Remembrance without Obligation

New arrivals usually knew nothing about the conditions at a camp. Those who had come back from other camps were obliged to keep silent, and from some camps no one had returned. On entering camp a change took place in the minds of the men. With the end of uncertainty there came the uncertainty of the end. It was impossible to foresee whether or when, if at all, this form of existence would end.
    --Victor Frankl, Ein Psychologe erlebt das Konzentrationslager (also entitled From Death-Camp to Existentialism, and more recently re-titled, Man's Search for Meaning: An Introduction to Logotherapy)
You may have read Elie Wiesel's Night or fiction such as Cynthia Ozick's The Shawl.  You may have watched Claude Lanzmann's Shoah or drama such as Steven Spielberg's Schindler's List.  You may have heard your eldest daughter tell you that she wants your father to read Viktor Frankl's book, since he's been afflicted (like she was) with the death sentence of cancer; or you might have sat through, over the course of hours, her recalling to you many of the things that Frankl wrote on little pieces of paper that he kept and smuggled out of camps until one day he was able to form them into a book of remembrance, translated into English, purchased later for yourself, then your father, then your best friend whose own uncle had taken his life in despair and whose father now also sees no reason to keep on living.

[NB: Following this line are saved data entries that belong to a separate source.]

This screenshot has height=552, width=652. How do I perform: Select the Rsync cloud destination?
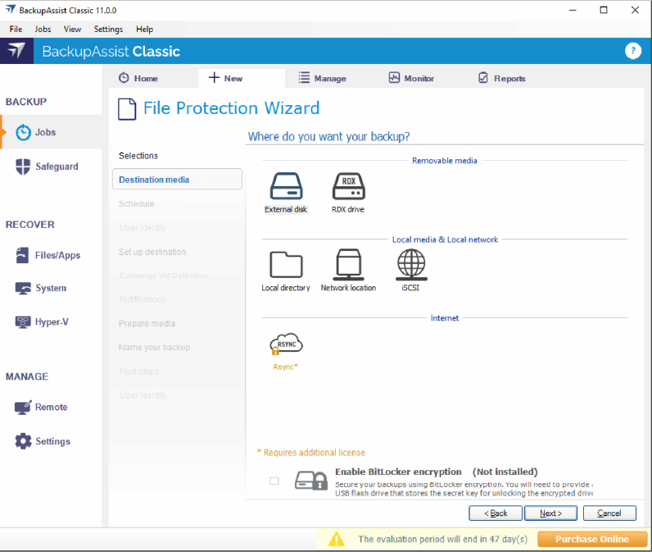(x=286, y=344)
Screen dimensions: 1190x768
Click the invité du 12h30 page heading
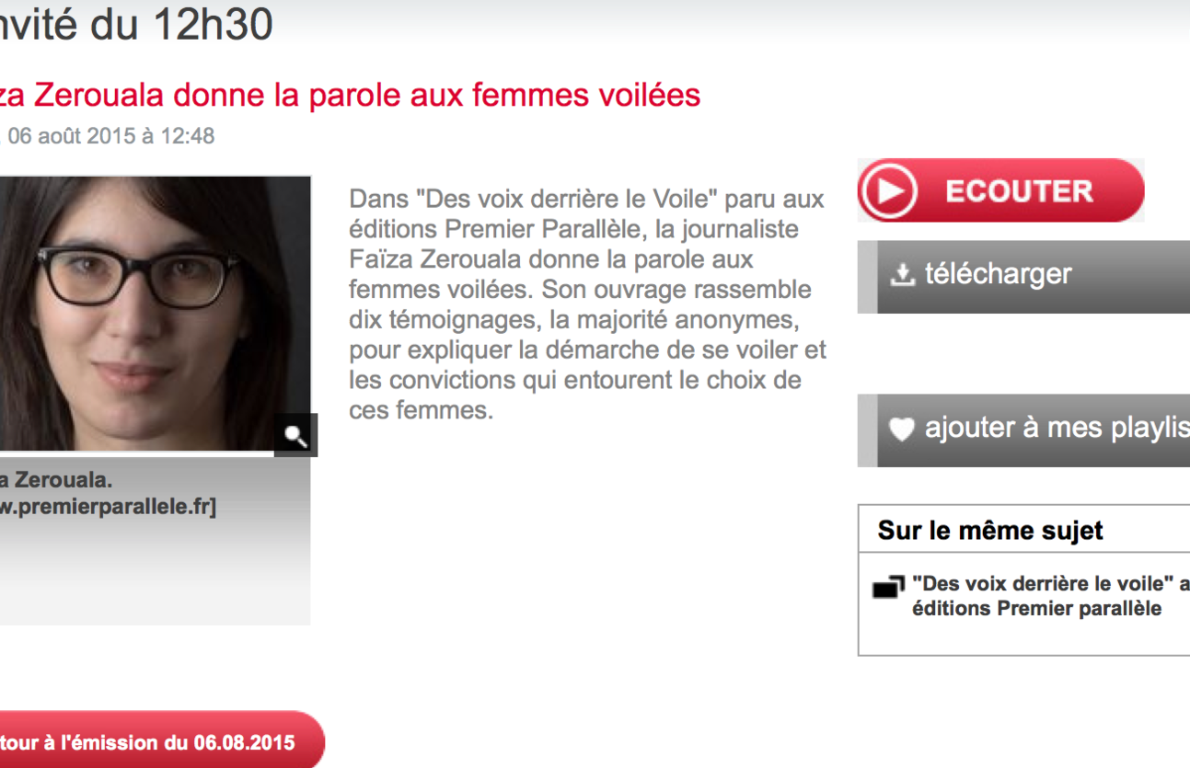click(x=136, y=25)
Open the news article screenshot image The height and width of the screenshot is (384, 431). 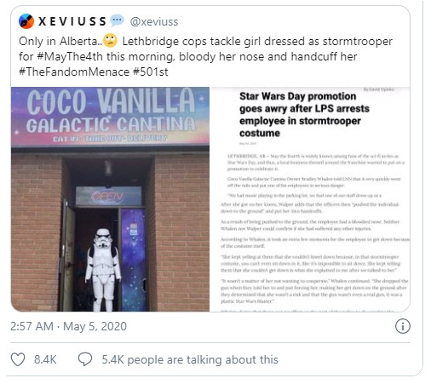point(310,199)
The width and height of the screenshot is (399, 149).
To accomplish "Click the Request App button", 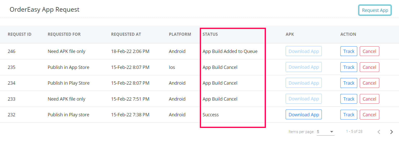I will [x=375, y=10].
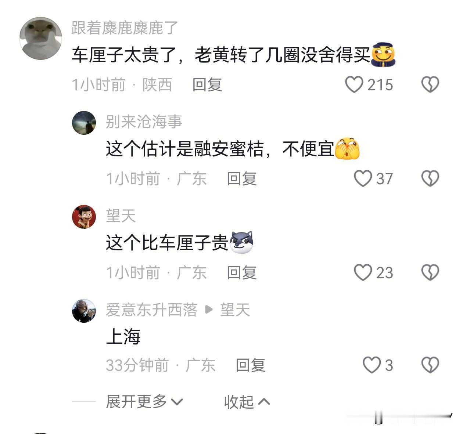Collapse the reply thread with 收起
The width and height of the screenshot is (463, 434).
point(247,402)
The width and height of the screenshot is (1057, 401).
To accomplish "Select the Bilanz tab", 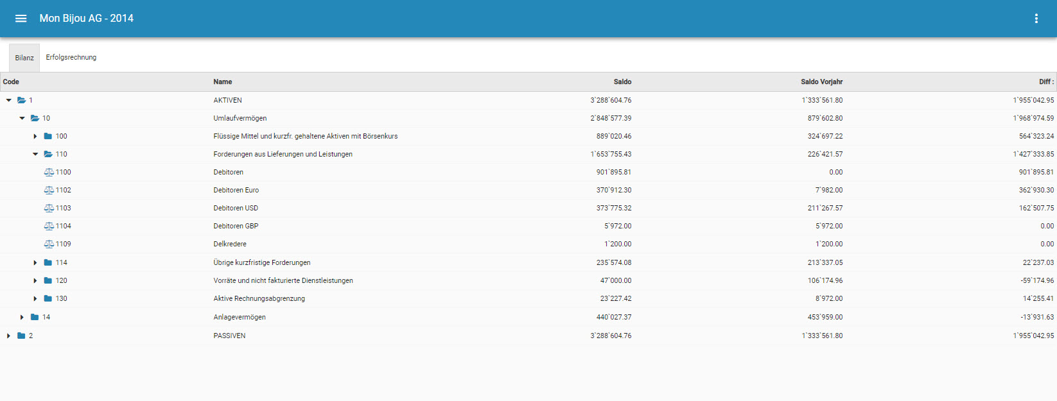I will (x=24, y=58).
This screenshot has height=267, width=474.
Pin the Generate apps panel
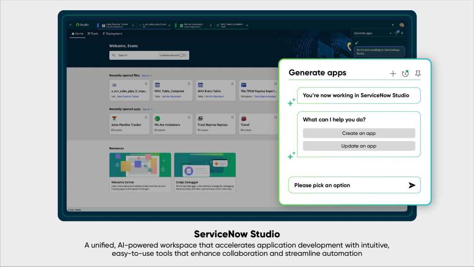point(418,73)
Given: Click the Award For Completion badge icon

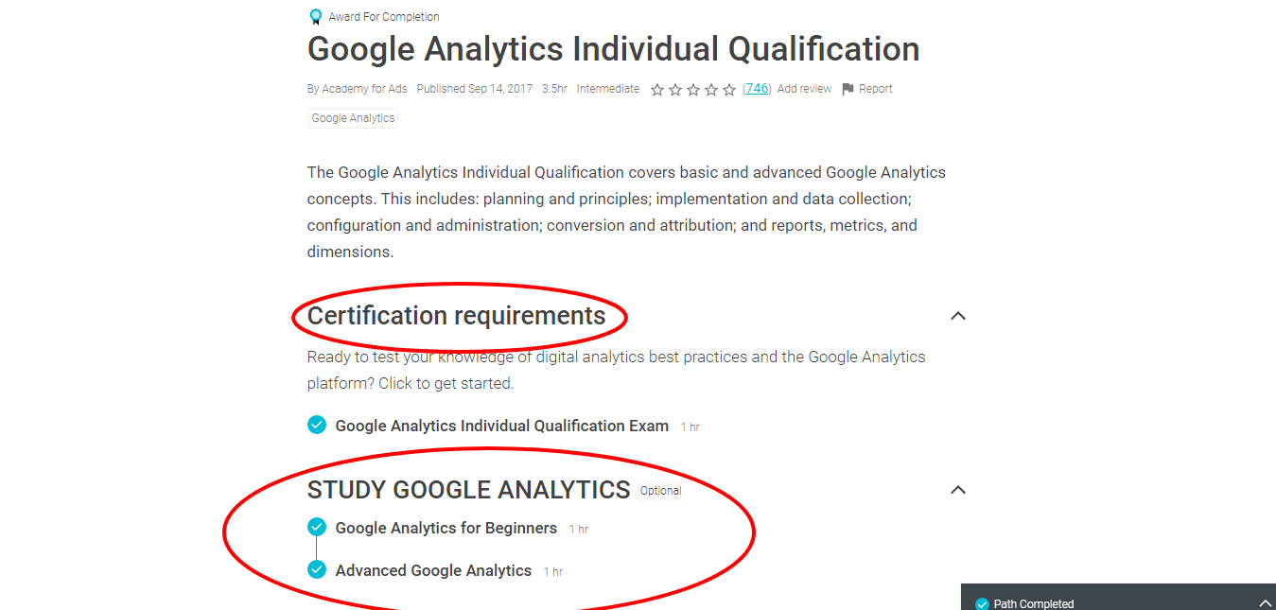Looking at the screenshot, I should pos(315,15).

How do you prepare for such things?  What words are there?  And what if any of us forgets and then finds ourself unable to foresee a good end?

Candidly and courageously, Rachel Barenblat confesses today:
Yesterday was Yom HaShoah, Holocaust Remembrance Day. I want to bear witness, but the words don't want to come.
And ck takes us by video to "Israel" where "it is a national memorial day and public holiday" not always with words:
One of the ways it is commemorated is with the sounding of air raid sirens throughout Israel.
I'm glad for those who aren't silent about unspeakable things.  Bearing witness can be such a burden.  How ever did anyone allow and participate in the atrocities, the unthinkable?  How did anyone survive?  Another day, another important year, another time when we hope no one obliges anyone to keep silent.

2 comments:

Kristen said...

It is appropriate, perhaps, that Osama Bin Laden met his death on Holocaust Remembrance Day. Though I agree with your earlier post that rejoicing at this is inappropriate, a certain amount of satisfaction is in order. Here is one engineer of harm who would kill all the Jews and all the Americans if he could, who cannot harm anyone again.

J. K. Gayle said...

Well said! If Dietrich Bonhoeffer's plot against Hitler had succeeded, then many would have been spared. I remember watching the good movie Munich, about revenge, and feeling very conflicted.